::: Records for the exercise :::

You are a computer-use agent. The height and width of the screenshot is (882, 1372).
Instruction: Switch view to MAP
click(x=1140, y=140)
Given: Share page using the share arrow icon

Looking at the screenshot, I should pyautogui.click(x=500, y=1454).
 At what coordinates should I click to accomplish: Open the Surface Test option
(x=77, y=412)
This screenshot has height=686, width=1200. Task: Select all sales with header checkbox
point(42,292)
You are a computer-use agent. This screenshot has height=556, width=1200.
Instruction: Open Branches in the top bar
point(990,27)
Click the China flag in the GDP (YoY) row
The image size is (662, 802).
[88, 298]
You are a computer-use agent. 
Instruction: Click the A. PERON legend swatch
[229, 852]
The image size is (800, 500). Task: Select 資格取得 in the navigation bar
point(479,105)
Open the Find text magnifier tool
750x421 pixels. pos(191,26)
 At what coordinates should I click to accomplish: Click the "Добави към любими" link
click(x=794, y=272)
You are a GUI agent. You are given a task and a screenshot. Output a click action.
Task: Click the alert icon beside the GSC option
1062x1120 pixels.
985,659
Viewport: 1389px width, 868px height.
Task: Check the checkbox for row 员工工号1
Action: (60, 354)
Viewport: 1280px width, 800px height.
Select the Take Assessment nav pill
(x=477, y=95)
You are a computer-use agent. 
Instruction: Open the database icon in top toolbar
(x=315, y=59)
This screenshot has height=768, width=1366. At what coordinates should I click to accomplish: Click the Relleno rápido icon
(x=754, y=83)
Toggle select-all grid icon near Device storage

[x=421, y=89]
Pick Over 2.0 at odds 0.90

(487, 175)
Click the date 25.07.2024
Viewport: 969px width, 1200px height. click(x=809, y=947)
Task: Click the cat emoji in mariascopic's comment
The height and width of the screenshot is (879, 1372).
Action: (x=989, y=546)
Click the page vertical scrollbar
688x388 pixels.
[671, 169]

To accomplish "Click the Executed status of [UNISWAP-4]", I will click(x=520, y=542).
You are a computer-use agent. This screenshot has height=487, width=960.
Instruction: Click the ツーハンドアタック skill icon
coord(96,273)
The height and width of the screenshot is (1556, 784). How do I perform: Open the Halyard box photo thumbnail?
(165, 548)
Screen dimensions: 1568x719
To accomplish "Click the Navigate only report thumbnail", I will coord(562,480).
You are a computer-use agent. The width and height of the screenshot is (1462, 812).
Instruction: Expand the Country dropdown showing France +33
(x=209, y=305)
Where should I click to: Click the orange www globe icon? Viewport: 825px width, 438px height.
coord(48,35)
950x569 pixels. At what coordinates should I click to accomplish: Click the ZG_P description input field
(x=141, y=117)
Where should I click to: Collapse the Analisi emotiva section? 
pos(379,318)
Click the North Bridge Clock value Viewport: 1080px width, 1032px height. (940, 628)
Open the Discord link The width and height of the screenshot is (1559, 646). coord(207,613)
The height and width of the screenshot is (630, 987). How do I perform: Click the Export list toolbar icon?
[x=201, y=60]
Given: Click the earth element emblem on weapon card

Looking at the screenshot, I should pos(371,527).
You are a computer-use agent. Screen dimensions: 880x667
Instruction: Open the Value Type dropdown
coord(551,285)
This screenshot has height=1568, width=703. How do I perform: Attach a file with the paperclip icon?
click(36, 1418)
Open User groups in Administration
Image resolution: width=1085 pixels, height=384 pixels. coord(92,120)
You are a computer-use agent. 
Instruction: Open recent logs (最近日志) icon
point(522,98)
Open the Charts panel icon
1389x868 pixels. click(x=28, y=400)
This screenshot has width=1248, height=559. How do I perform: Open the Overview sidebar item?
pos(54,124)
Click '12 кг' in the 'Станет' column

:::

Your objective:
Whenever a line of the data holds the string "will", pick that line out.

Exercise answer:
To accomplish "Click the Executed status of [UNISWAP-4]", I will click(x=520, y=542).
To accomplish "Click the Navigate only report thumbnail", I will coord(562,480).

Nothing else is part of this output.